The craft cleared the trees behind them, their searchlight shining onto the field.
“That’s going to be a problem,” Erick said. “We better get down in the grass and hope it’s thick enough to hide us.”
“They won’t see us,” Thor said without looking back.
“What?”
“You heard me. Keep going.”
Jelena exchanged a long look with Erick, but kept jogging, trusting that Thor had the power to influence those people and muddle their thoughts. The ranch workers wouldn’t have expected Starseers on their doorstep and shouldn’t be drugged the way the soldiers had been.
Still, her shoulder blades itched as the shuttle flew closer, the night turning noon-bright as the searchlight flared all around them. The beam landed squarely on them as the craft passed overhead, and she was certain there was no way the shuttle pilot could miss them, especially when she sensed five other people in the craft with him. Could Thor influence so many?
The shuttle passed by, then banked to searc
h the field on the other side of the road. Thor kept going toward the fence, and Jelena let him lead, even though he wasn’t angling toward the gate. They would have to go over the electrical part, or maybe he intended to cut that mesh with his sword.
“Masika is coming, but it’ll be a few more minutes,” Erick reported. “She saw the shuttle take to the air and hung back for a while. She’s driving up now.”
Thor said nothing.
“Good,” Jelena said. “Tell her thanks, please.”
Erick nodded curtly. He still seemed upset over the night’s events.
They reached the fence, the mesh stretching from the ground to a line more than twelve feet high. The air close to it hummed with an electrical current.

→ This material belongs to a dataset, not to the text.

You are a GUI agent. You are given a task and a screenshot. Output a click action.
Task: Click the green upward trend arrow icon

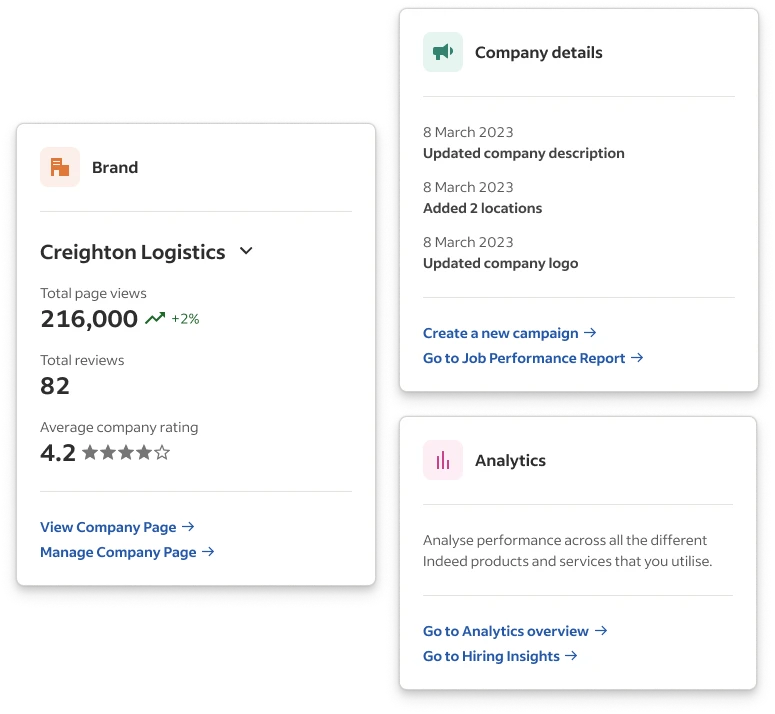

“Can you get over?” Thor stopped and looked at them.
“Uhm?” Jelena pointed toward the gate, about a quarter of a mile away. “We came over that. It wasn’t—” She broke off with an alarmed squeak as her feet left the ground.
Eyes intent upon her, Thor lifted her into the air with his mind. Before she could decide if she wanted to protest—given time, she could have figured her own way over the fence—she found herself in the grass on the other side. A couple of seconds later, Erick landed beside her. It was telekinesis, the same as they both used, but it felt utterly strange having it applied to her, as if she were a crate of cargo manipulated by a hand tractor beam.
Thor crouched and leaped over the fence as if it were three feet high instead of twelve, and as if he wasn’t injured. Some of it was athleticism, but she also sensed him using his power, enhancing his jump. Jelena had never learned to do that.
She wondered if Erick would be offended if she shared the thought that came to her mind, that all of her life they had only been playing at being Starseers, like Masika playing that game where she had leveled up a Starseer character. Here was the real thing, someone whose training had been varied and intense, not simply part of a regular academic curriculum.
“Masika will be coming up the road,” Erick said, angling in that direction after Thor landed.